25 July 2017

Andreas Gal: “Firefox marketshare revisited”

A lot of commenters asked why Firefox marketshare is falling off a cliff. I think that question can be best answered with a few screenshots Mozilla engineer Chris Lord posted:

Google is aggressively using its monopoly position in Internet services such as Google Mail, Google Calendar and YouTube to advertise Chrome. Browsers are a mature product and its hard to compete in a mature market if your main competitor has access to billions of dollars worth of free marketing.

Andreas Gal

Google’s banners promoting Chrome throughout their apps are certainly annoying, but they are the least of Firefox’ problems (as a side-note, I find it very amusing that the screenshots from the above tweet were taken in Edge). The truth is, ever since Chrome launched (nine years ago!), Firefox was behind in almost every aspect that matters: Chrome had a faster rendering engine, regularly beating Firefox in tests; a clean, consistent interface; a better, more secure extension model, that most browsers have adopted in the mean time; better overall security thanks to sandboxing – which Firefox is still working on today; it switched to 64-bit fast and painless, while Firefox is still dragging its feet; and, of course, better integration with Google services and being the default browser on Android have helped.

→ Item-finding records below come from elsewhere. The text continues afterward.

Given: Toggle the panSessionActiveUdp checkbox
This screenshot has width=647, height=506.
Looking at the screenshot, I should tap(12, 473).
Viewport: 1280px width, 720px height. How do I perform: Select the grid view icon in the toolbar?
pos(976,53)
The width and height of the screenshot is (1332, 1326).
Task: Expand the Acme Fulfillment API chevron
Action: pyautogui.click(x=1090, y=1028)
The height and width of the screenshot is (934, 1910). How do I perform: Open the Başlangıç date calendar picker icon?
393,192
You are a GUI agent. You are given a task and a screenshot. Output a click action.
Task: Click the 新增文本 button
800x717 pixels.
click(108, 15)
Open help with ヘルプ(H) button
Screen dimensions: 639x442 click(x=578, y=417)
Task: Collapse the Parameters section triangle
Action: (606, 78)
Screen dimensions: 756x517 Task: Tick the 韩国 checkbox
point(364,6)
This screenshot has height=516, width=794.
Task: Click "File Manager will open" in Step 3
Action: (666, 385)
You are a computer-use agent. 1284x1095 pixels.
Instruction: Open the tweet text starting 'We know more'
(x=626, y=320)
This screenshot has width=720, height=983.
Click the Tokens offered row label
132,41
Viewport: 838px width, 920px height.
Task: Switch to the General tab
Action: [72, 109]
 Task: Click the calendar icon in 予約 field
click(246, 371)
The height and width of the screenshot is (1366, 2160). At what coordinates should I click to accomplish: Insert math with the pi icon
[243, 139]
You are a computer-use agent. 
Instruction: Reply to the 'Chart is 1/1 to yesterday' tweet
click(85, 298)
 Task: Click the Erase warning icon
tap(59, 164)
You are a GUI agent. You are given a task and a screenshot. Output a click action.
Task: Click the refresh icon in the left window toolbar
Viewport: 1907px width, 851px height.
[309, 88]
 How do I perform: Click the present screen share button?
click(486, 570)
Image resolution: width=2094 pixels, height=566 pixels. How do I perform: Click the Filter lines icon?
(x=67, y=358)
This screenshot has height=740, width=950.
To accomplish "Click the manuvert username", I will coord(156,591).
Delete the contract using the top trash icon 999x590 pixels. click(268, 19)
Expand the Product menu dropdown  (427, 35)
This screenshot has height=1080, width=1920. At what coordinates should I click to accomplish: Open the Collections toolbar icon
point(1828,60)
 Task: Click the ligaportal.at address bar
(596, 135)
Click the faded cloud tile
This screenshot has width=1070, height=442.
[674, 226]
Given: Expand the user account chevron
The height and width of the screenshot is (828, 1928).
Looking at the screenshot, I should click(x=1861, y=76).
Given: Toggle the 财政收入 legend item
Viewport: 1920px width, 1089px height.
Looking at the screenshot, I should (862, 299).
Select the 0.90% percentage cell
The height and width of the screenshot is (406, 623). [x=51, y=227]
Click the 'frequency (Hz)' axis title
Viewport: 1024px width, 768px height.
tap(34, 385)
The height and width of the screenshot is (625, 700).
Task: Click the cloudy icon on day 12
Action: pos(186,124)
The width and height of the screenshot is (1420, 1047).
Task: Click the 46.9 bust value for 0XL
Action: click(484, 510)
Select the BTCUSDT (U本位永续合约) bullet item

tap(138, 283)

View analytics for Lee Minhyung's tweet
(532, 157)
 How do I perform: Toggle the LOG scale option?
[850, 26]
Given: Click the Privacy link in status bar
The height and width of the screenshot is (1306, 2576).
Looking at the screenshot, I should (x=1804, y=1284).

Desktop Firefox Daily Active Installs 2014 - 2017
Desktop Firefox Daily Active Installs (2014 – 2017). The Y axis is not zero-based. (click to enlarge)

What has Mozilla done with Firefox, other than playing catch-up? One of its strengths was always privacy, but they abandoned many initiatives on this front, slowly ceding initiative to Apple. Over the years, resources have been wasted on failed projects like Firefox OS instead of being focused on something meaningful for the web or Firefox, the browser.

In the long run, the better product always wins, and pointing fingers at the competition for ‘not playing fairly’ is a sure way to fall even further behind. Instead of blaming others, take a good, hard look at your own product and realize what’s missing, find and build upon its strengths. Mozilla doesn’t seem to be capable of that, and hasn’t been for years.